If Mitchell is indeed dead, there would be no point in ordering a redetermination of the application for a rescue permit according to law.
Mr Candy has raised an allegation of fraud which, as I understood him, related to QPWS's informing the Magistrate that the animal was dead. There are only Mr Candy’s assertions from the Bar table this afternoon that the animal is alive. There is no evidence before the Court to that effect.
Assuming he could muster such evidence, there may be some way in which he could re-enliven the proceedings before the Magistrates Court, but that is not for me to determine.

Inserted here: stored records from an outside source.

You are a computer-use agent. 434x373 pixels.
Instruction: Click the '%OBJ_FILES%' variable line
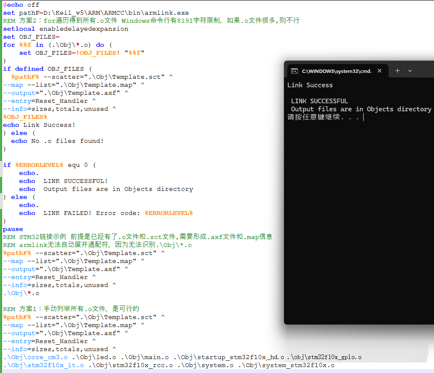25,117
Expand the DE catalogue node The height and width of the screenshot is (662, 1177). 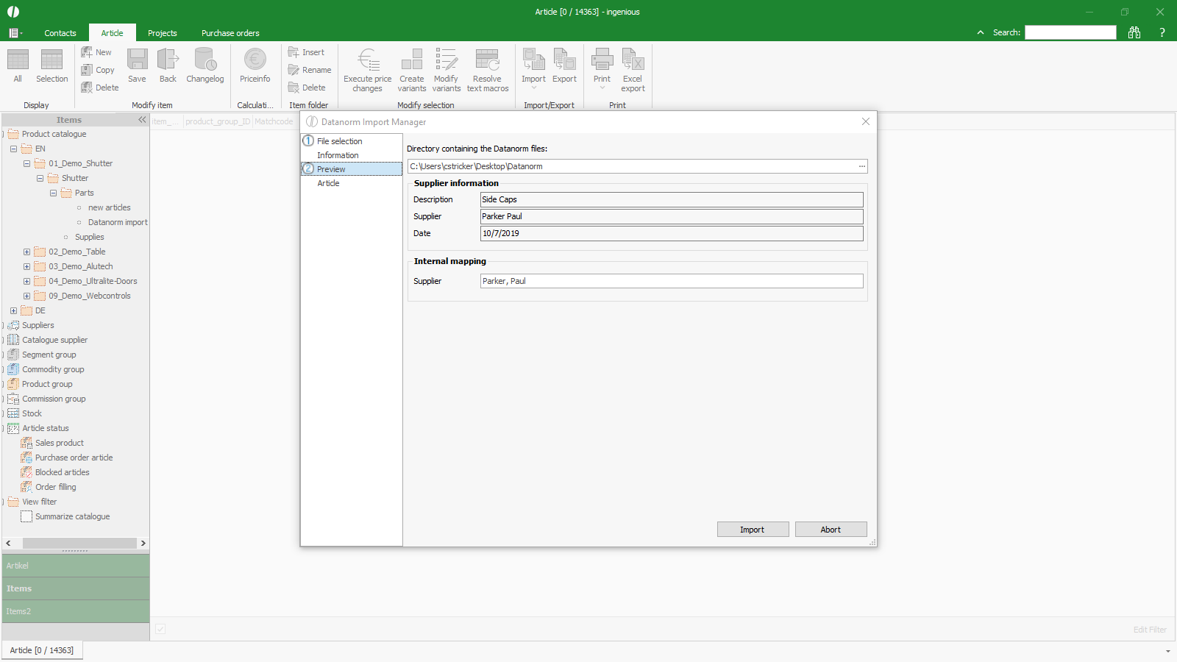[x=14, y=310]
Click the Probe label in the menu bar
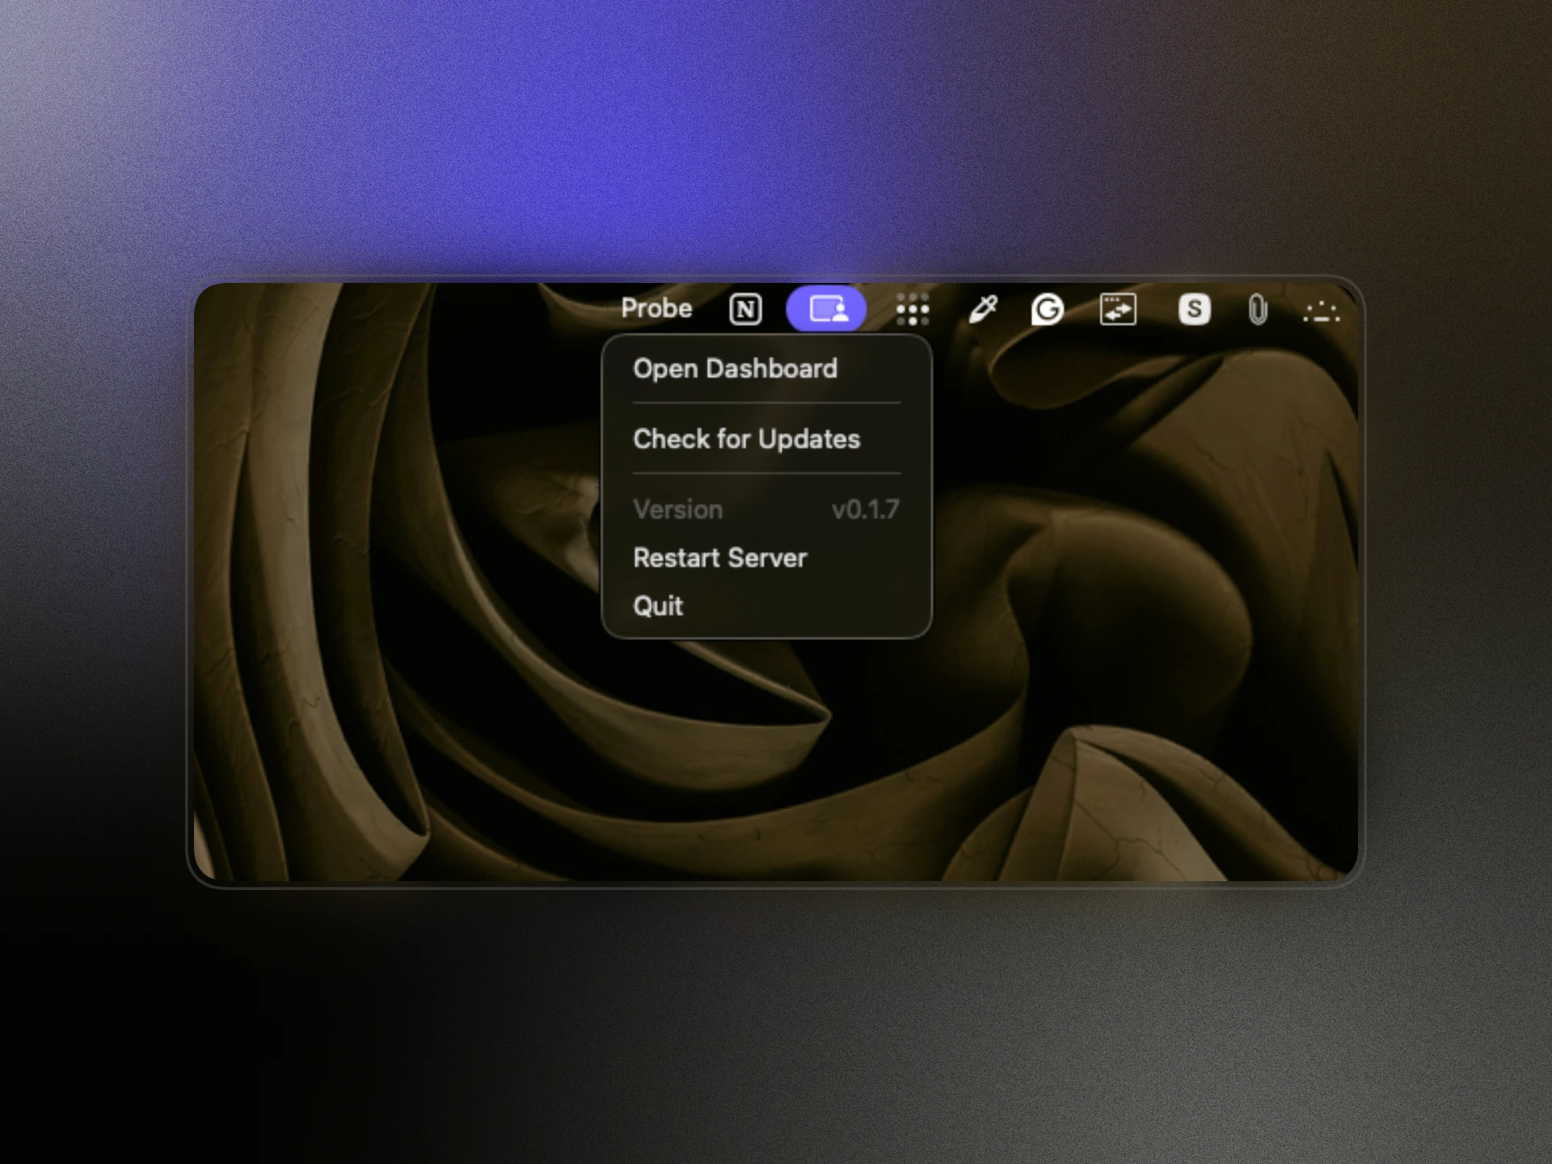Image resolution: width=1552 pixels, height=1164 pixels. coord(656,308)
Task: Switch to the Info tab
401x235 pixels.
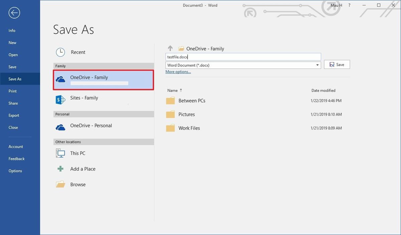Action: tap(12, 30)
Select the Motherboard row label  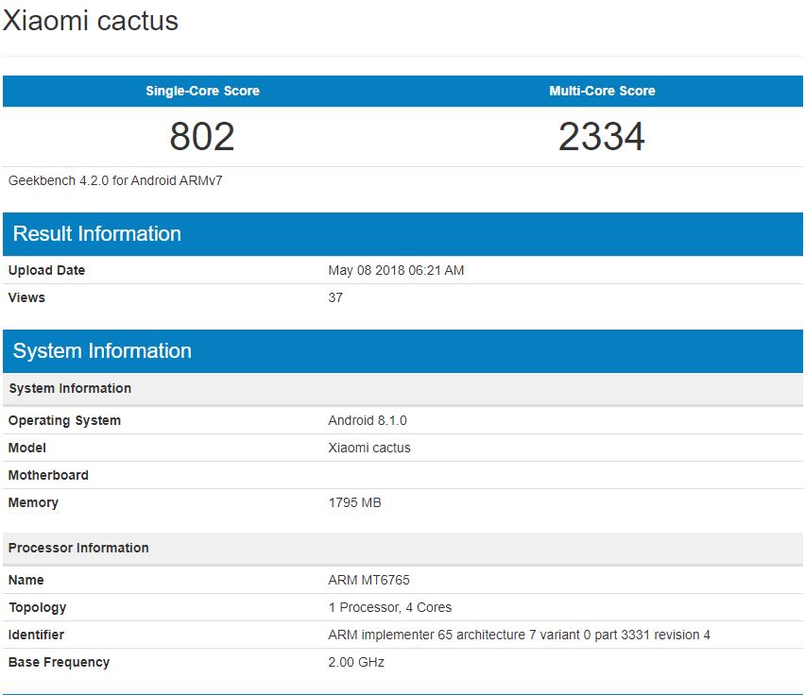tap(48, 475)
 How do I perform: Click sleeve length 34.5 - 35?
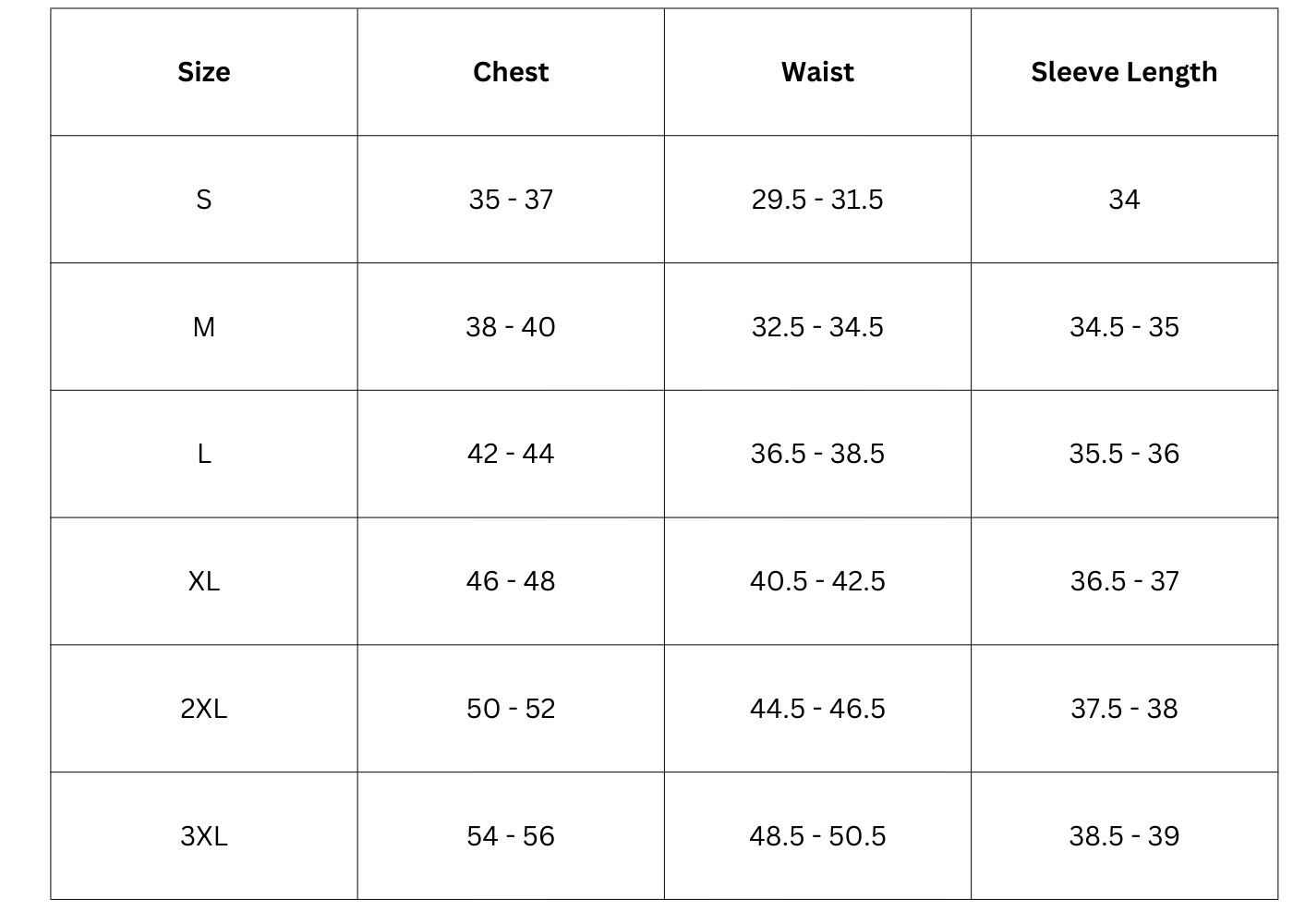[x=1124, y=327]
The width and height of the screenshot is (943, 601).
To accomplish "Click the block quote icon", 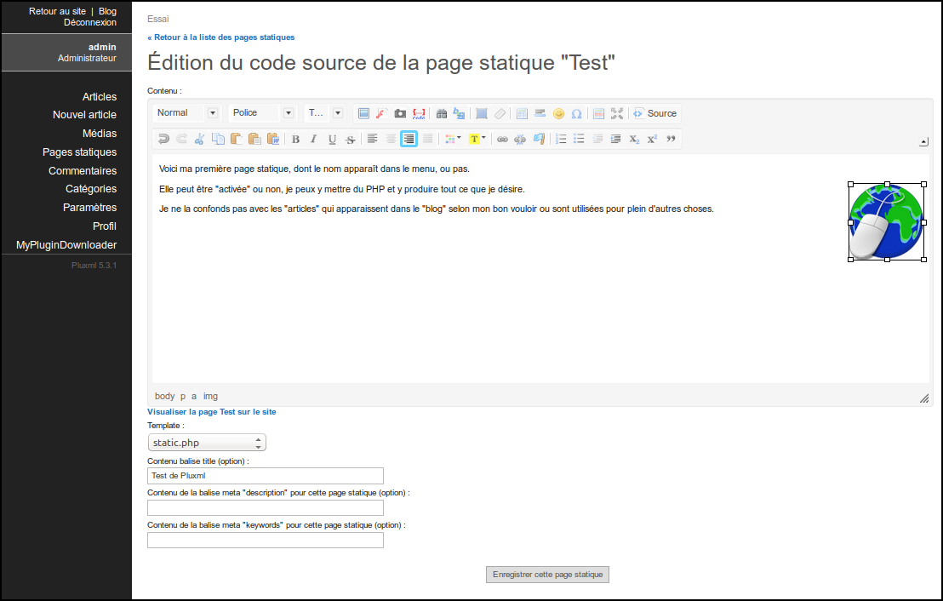I will click(671, 139).
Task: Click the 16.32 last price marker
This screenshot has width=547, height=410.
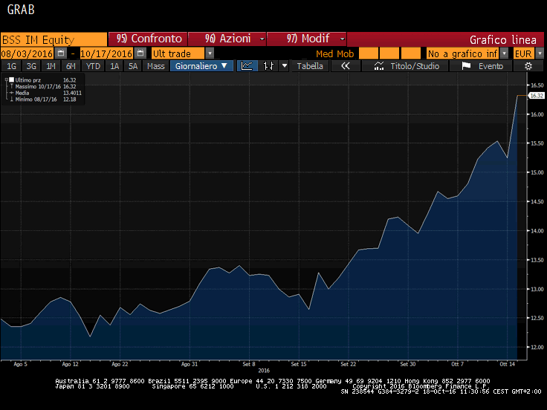Action: coord(536,96)
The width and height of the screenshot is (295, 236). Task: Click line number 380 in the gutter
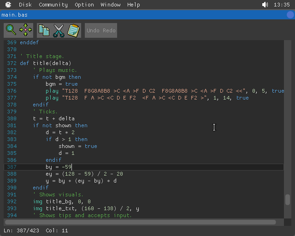[x=12, y=118]
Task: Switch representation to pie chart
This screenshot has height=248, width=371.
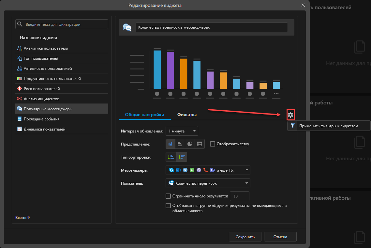Action: click(x=190, y=144)
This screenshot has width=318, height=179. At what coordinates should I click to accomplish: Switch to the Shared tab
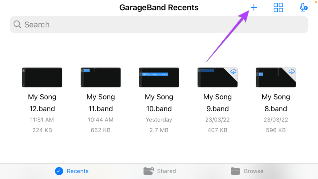(x=166, y=171)
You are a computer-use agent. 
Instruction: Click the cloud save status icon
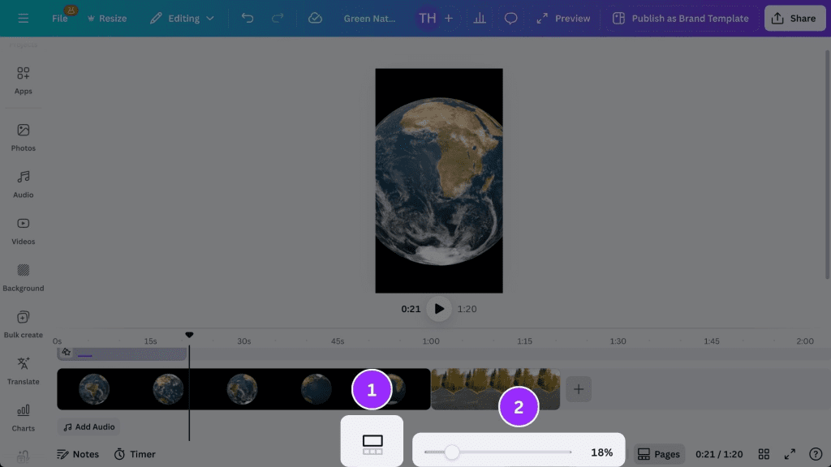(316, 18)
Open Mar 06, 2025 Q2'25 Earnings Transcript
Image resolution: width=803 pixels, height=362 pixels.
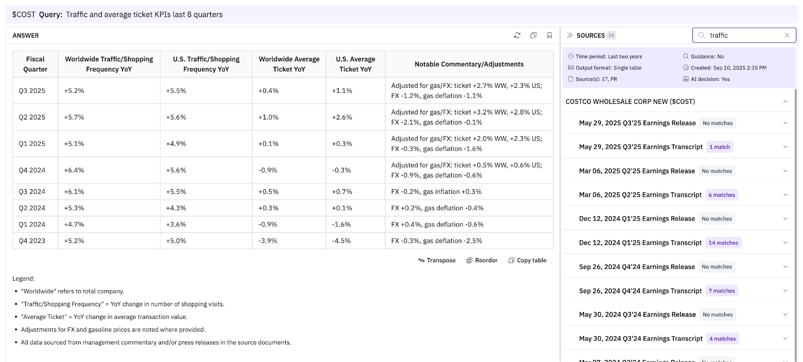click(640, 195)
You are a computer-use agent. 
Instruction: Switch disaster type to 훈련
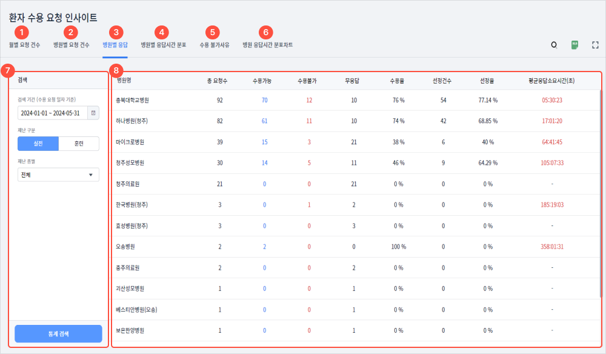click(79, 144)
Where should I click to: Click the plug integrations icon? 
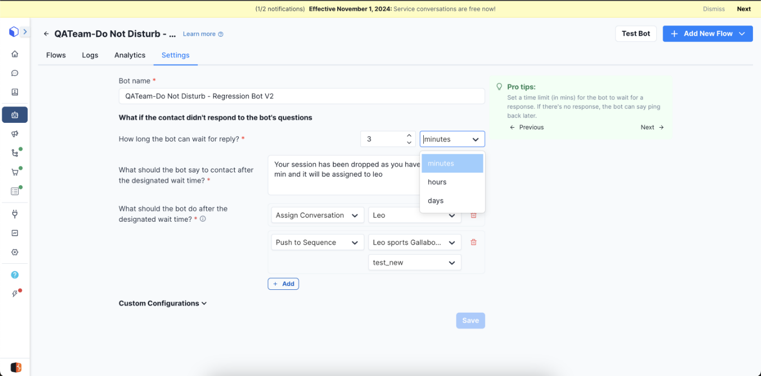pos(15,214)

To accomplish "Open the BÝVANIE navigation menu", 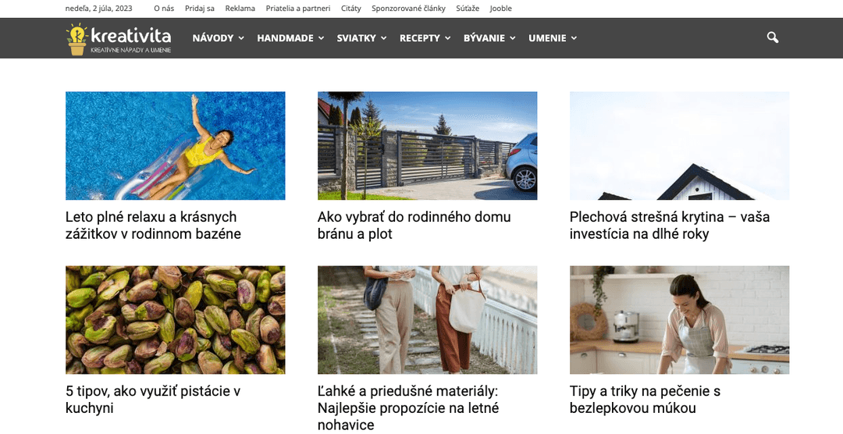I will (x=489, y=38).
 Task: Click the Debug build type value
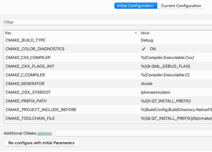[x=147, y=40]
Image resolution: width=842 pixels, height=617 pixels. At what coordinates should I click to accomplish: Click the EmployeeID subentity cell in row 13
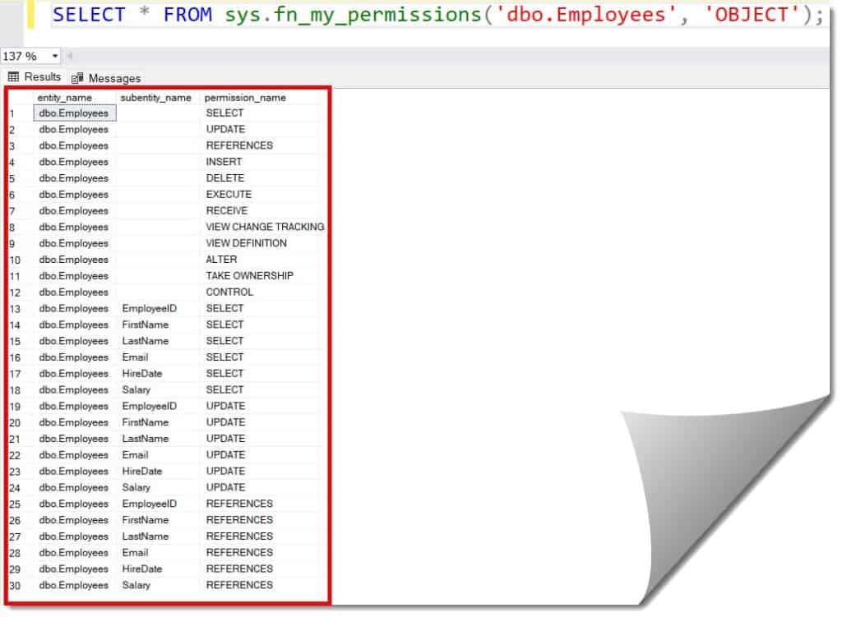150,308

Finally, there is the question of delay. More than 11 years have passed since the decision sought to be reviewed and no satisfactory explanation for the delay in making the application has been put before the Court.
In all of the circumstances, I am satisfied that the application for judicial review cannot succeed and, accordingly, it should be dismissed at this stage.”
[21] The primary judge made orders that the statutory order of review and the appellant’s cross-application filed on 2 November 2012 be dismissed and the appellant pay the respondents’ costs on the standard basis.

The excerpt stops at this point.